6.) DO: Show them around campus.
Year after year IU is featured on lists of the most beautiful college campuses. Actually wake up before late afternoon this Saturday and walk around with your parents. You’ll be surprised that there are more people out there than you think! Show them the trees, the Sample Gates, introduce them to the squirrels, whatever. Just avoid naming all the statues you’ve puked behind.
5). DON’T: Let them know the extent of your alcoholism.
You may be proud of your increasing tolerance, maybe even feeling like a bit of a bad ass. But while you’ve reached a weird, new point in your life where you can openly drink in front of your parents, and with them, that does not mean it is ok to get blacked. It’s a major party foul to puke in front of the ‘rents, especially when you’re out to lunch.
4.) DO: Spend time with them.
Your parents took time out of their schedules just to be with you, because while yeah, you’re that cool, they also really love you. Don’t blow them off or get so drunk after saying goodnight that you’re too hung over to do anything the next day, even though your dad definitely did the heavy lifting on those last two Water Long Islands.
3.) DON’T: Let them know how much you skip class.
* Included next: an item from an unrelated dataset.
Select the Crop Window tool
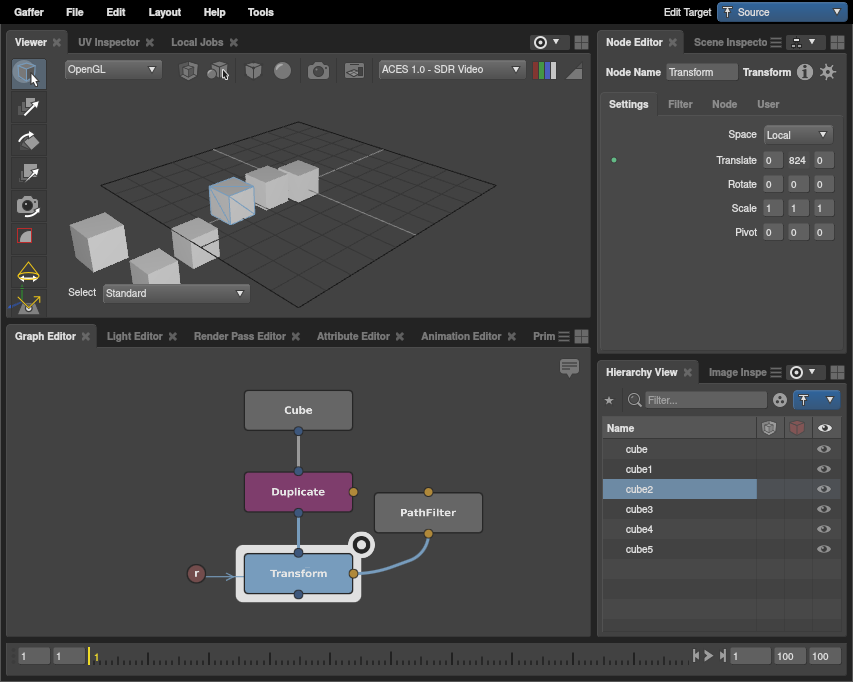Image resolution: width=853 pixels, height=682 pixels. (x=28, y=238)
You parents aren’t dishing out cash money on tuition for you to lie in bed and binge watch Netflix. So when you’re showing them around campus, try not to off-handedly say “Ehh yeah I’ve actually never been my class in that building… I mean you guys know how addicting New Girl is amiright?”
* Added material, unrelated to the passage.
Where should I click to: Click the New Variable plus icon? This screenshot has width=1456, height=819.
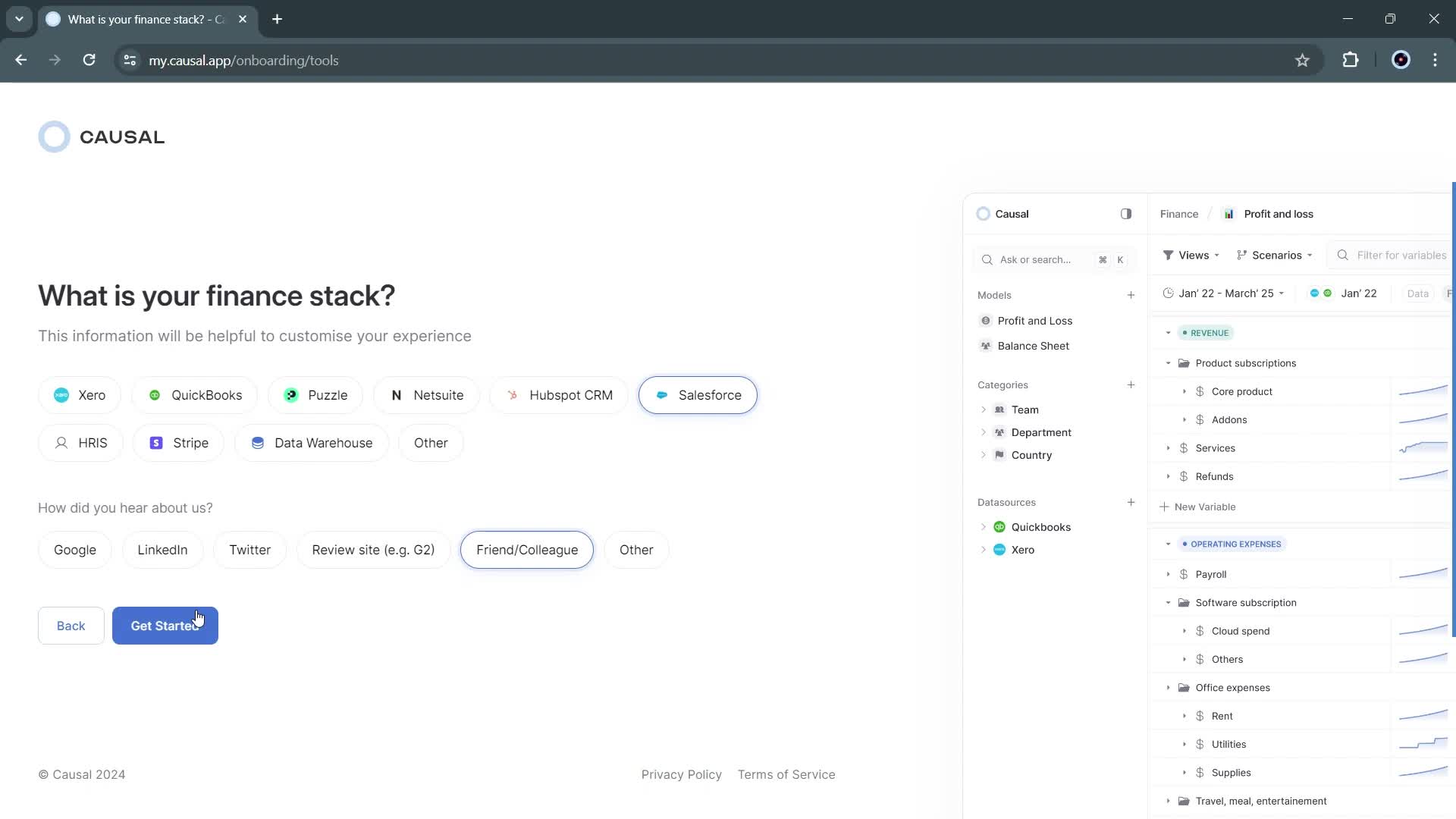[1164, 506]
2.) DO: Introduce them to your friends.
Your parents have probably never met your college friends. It’s always a good idea for them to get to know each other and bond over a drink or two. That way, if a night ever goes wrong or the excise arrest you on Little 5, your parents have people in Bloomington they can call to help bail you out.
1.) DON’T: Forget to thank them.
For coming this weekend, the opportunity to be at this amazing school, and all the booze they’re going to leave you with. Somewhere between all the questions, photo shoots and suffocating hugs you might have found yourself having a good time! Let them know and send them off with tears in their eyes. Bittersweet, proud, loving tears. Good job.